*** Opening Source data ***

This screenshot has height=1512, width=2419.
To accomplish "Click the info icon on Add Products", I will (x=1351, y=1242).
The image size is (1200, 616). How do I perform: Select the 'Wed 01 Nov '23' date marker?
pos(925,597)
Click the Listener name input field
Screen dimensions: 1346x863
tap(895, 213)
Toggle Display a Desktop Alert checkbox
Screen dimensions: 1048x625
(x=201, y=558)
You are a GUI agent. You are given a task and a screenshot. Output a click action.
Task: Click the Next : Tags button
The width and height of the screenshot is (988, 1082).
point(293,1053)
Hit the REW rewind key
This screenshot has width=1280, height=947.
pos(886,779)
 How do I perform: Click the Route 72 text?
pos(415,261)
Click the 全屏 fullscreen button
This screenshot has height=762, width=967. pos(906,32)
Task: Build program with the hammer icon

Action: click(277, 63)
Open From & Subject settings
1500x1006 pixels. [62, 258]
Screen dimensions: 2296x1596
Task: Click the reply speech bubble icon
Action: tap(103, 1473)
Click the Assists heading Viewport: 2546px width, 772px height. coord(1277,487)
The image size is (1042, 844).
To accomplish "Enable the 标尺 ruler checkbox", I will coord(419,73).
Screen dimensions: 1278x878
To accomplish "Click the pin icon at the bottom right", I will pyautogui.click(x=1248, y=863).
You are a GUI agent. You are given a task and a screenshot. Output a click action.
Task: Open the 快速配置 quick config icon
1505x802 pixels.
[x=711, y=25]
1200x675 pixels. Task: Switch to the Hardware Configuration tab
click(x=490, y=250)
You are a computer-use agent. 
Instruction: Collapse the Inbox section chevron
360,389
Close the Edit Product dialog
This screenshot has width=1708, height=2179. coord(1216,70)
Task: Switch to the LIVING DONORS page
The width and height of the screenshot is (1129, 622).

*** Closing Source data ***

== Work request ==
From the entries above, show each line that includes the string "will".

== Written solution ==
To accomplish "Click the info icon on Add Products", I will (x=1351, y=1242).
To accomplish "Enable the 标尺 ruler checkbox", I will coord(419,73).
To accomplish "Click the pin icon at the bottom right", I will pyautogui.click(x=1248, y=863).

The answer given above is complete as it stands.